Of course, all of this reflects my own ignorance. Many theoretical physicists are fully aware of Noether’s contributions to mathematical physics and her explanation of the relationship between symmetries and conservation laws. But I think I should have learned this in undergraduate, and I didn’t. If somebody had ever said “energy is conserved because time is invariant” I am certain I would remember. After some reflection, I have a sense of what may have caused this gap in my education. Noether’s contributions are considered advanced topics in mathematical physics, and so they are often covered only in specialized graduate classes. And even when they are covered, they are frequently described in abstract mathematical terms that obscure their importance for basic physical concepts. I may even have encountered Noether’s theorem at some point in my education and not realized its importance, and thus not remembered it. As a case in point, read the Wikipedia page on Noether’s second theorem and tell me whether the page conveys how this theorem has shaped our understanding of modern physics. To be fair, the page on Noether’s first theorem is a bit better.
Since watching the Veritasium video, I have discovered a few other videos where Noether’s work has been mentioned. This is the typical pattern where once you’re aware of something you see it everywhere. As one example, here is a video by Angela Collier where she mentions Noether’s work. (Go to 1:04:17 in the video.) Clearly Angela Collier’s physics education was better than mine.
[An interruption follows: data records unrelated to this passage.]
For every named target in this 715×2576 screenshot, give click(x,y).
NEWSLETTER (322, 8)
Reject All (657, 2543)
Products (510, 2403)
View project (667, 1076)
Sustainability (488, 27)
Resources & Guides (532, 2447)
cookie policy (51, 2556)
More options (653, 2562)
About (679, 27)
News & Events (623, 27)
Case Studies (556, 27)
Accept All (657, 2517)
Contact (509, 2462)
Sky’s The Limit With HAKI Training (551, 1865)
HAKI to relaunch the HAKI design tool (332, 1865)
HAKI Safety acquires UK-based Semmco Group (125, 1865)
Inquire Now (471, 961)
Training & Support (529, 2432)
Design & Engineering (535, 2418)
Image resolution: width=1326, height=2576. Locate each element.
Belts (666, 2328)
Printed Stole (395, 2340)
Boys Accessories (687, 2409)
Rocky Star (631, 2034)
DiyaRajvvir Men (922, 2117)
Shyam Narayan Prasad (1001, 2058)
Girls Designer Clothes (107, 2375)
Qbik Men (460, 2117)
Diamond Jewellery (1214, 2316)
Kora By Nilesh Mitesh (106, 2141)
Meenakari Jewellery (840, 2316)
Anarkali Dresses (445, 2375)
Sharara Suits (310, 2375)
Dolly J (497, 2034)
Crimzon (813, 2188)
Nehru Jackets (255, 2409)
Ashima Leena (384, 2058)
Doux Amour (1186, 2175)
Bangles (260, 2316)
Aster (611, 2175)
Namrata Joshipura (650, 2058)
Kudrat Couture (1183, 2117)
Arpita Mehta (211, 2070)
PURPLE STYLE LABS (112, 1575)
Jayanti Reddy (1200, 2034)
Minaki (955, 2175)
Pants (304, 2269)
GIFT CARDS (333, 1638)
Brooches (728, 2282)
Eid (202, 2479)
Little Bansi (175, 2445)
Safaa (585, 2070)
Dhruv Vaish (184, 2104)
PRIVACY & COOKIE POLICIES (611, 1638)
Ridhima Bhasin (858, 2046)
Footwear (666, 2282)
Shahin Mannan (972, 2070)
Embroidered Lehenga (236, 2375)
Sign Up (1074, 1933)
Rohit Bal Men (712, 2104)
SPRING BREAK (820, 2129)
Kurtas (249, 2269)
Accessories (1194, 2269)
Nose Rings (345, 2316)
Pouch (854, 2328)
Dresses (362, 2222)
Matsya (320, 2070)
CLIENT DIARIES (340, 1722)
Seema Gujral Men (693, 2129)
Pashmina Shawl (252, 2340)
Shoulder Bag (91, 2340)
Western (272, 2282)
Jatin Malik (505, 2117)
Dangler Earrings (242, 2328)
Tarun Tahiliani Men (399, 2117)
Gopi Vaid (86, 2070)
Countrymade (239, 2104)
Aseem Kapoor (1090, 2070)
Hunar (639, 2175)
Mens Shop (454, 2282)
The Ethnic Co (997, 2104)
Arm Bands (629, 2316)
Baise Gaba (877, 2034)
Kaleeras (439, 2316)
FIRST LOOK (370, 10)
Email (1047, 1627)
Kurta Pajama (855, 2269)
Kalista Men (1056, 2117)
This post was inspired by a conversation on Substack Notes, though that conversation is only tangentially related to this post. I’d like to acknowledge Billt for pointing me to the research conducted by Kooijman et al. on what makes bicycles stable.
Among my US students, I see huge gaps in linear algebra, a topic we covered at great length in my high school math classes. I also rarely encounter students who know any complex analysis. (However, that’s a topic I learned mostly in my first year in undergraduate, if I recall correctly.) Maybe things would be different if I worked more with students with a physics or engineering background as opposed to a biology or biochemistry background.
If these terms don’t mean anything to you, suffice to say ChatGPT wouldn’t exist without multi-layer perceptrons and backpropagation.
Despite the title, this post is not actually about how bicycles work.
Things get even more interesting in motorcycles, which due to their higher speed and weight carry much more angular momentum than bicycles do. If you want to steer a motorcycle, you have to—somewhat unintuitively—push the handlebars into the opposite direction. This is called push steering or counter steering. The push initiates a lean in the motorcycle, which then causes the motorcycle to turn into the lean. It’s all an elaborate manipulation of the laws of conservation of angular momentum.
This is an interesting one: Kooijman et al., A bicycle can be self-stable without gyroscopic or caster effects, Science 332:339–342, 2011. You can read the pdf here.